TEXTE FOURNI:
───

Le « panic hiring » prend de l’ampleur en pleine guerre des talents

Le « panic hiring », ou le fait de recruter dans la précipitation, résulte d’un phénomène apparu dans les années 1990, nommé la « guerre des talents ». Cette expression décrit une pénurie de ressources et de compétences sur le marché du travail. Aujourd’hui, on l’associe au fait que les entreprises peinent à fidéliser leurs collaborateurs qui, depuis la crise sanitaire, revoient leurs exigences à la hausse. Selon une récente étude menée par le cabinet Robert Half, 24 % des personnes interrogées auraient déjà refusé une offre d’emploi après l’avoir acceptée ou pendant leur période d’essai, et 17 % l’ont fait au cours des 12 premiers mois. Soit à cause d’un manque de flexibilité de l’entreprise (35 %), soit à cause d’une mauvaise expérience au travail (33 %), d’incohérences entre le descriptif des missions lors des entretiens d’embauche et la réalité (32 %) ou encore, à cause d’une mauvaise relation avec le ou la manager (30 %).

En 2019, le ministère du Travail a noté que 19 % des CDI ont été rompus pendant la période d’essai, tous secteurs confondus. Ces recrutements à la va-vite arrivent souvent dans le cadre d’un projet à déployer, d’une démission ou d’un congé maternité qui n’a pas été anticipé ou encore, « quand les délais d’un projet ont été avancés, précise Laure Charbonneau. 43 % des dirigeants disent avoir raté un recrutement dans l’année ». Alors voici comment recruter les bons talents sans céder à la panique.

3 conseils pour recruter sans stress

1. Actualiser collectivement les contours du poste à pourvoir

« Même lorsque l’on a recruté récemment, il est important de se poser à plusieurs et de prendre le temps de redéfinir les contours du poste à pourvoir », conseille dans un premier temps Laure Charbonneau. « Car les attentes, les objectifs, le système informatique ou le processus ont pu changer depuis la dernière embauche sur un poste similaire. » Ainsi, la direction, les recruteurs, managers et collaborateurs doivent s’interroger ensemble sur la pertinence et la cohérence de la fiche de poste. Et si nécessaire, faire des ajustements plus en adéquation avec la réalité actuelle : « Est-ce-que les attentes et missions de ce poste correspondent toujours à la fiche que nous avons ? De quelles compétences avons-nous besoin ? Sur quels critères sommes-nous flexibles et sur lesquels ne pouvons-nous pas déroger ? »

Il arrive en effet que les recruteurs se focalisent sur une compétence rare, comme la maîtrise d’un logiciel informatique, afin que la personne recrutée soit opérationnelle rapidement, et qu’ils fassent l’impasse sur le reste. « En voulant faire vite, on occulte tout ce qu’il y a à côté, nuance Laure Charbonneau. Quand on se focalise sur un critère en particulier, on oublie de verrouiller les autres compétences nécessaires sur le poste. Le mode panique est activé et on recrute avec des œillères. Donc si on a dessiné les contours du poste en amont et tout ce qu’il contient, on y voit plus clair. » Toutes les personnes impliquées dans le processus de recrutement doivent être alignées. Leurs discours doivent pouvoir coïncider afin que les candidats soient rassurés.

───

DONNÉES FOURNIES:
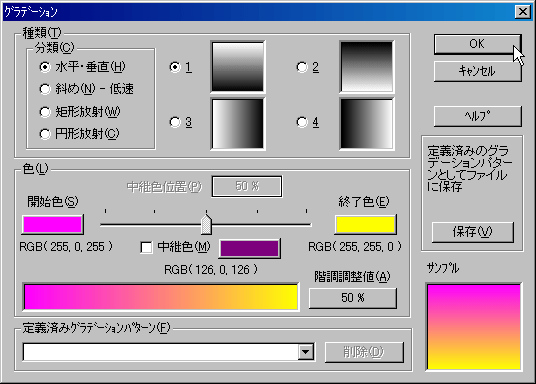Select gradient pattern 1 thumbnail
This screenshot has height=384, width=536.
coord(238,67)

───

CONSIGNES:
A - D'après le texte sur le panic hiring, quel pourcentage des CDI le ministère du Travail a-t-il vu rompus pendant la période d'essai en 2019 ?
B - Modifiez le texte sur le panic hiring sur la portion allant de "En 2019, le" jusqu'à "à la panique.", en y substituant "chefs d'entreprise" à "dirigeants".

CORRIGÉ DES EXERCICES:
A - 19 % des CDI, tous secteurs confondus.

B -
En 2019, le ministère du Travail a noté que 19 % des CDI ont été rompus pendant la période d’essai, tous secteurs confondus. Ces recrutements à la va-vite arrivent souvent dans le cadre d’un projet à déployer, d’une démission ou d’un congé maternité qui n’a pas été anticipé ou encore, « quand les délais d’un projet ont été avancés, précise Laure Charbonneau. 43 % des chefs d'entreprise disent avoir raté un recrutement dans l’année ». Alors voici comment recruter les bons talents sans céder à la panique.